Stored records
════════════════

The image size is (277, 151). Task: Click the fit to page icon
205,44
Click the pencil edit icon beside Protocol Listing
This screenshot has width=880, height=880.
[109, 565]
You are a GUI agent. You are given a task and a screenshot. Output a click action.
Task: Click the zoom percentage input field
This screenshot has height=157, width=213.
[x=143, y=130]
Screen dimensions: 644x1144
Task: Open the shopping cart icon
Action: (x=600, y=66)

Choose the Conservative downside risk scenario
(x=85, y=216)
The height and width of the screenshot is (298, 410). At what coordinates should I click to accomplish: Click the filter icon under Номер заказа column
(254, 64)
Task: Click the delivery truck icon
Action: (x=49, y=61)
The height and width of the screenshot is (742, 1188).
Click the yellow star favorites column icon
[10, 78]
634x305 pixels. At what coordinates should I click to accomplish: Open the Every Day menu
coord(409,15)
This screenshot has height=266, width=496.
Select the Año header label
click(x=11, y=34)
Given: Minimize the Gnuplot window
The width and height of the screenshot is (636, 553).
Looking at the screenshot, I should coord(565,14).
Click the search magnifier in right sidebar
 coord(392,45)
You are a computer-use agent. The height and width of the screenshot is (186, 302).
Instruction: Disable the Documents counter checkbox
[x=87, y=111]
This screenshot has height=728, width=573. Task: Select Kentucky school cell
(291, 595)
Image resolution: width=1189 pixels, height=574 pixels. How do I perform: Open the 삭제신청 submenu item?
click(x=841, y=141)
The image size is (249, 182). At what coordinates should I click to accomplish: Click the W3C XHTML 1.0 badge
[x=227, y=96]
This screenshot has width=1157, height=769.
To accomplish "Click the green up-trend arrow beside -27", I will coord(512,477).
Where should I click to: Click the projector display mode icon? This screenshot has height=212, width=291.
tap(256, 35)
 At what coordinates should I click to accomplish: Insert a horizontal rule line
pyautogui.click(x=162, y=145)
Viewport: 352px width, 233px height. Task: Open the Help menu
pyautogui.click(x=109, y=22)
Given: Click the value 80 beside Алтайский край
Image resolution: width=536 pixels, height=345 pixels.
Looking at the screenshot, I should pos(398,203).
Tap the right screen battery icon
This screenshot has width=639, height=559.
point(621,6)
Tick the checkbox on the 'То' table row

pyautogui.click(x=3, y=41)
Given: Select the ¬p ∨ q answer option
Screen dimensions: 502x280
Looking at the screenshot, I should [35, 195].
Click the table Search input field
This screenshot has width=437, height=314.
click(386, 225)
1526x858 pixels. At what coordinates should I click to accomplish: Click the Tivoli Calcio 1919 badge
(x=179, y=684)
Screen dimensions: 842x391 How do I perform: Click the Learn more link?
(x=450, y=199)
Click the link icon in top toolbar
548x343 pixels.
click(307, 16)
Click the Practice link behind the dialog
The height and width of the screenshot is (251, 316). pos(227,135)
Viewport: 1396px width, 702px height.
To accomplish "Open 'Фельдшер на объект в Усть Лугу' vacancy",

════════════════

Copy out each line of the entries above that holds "field".

Result:
Task: Click the zoom percentage input field
Click the table Search input field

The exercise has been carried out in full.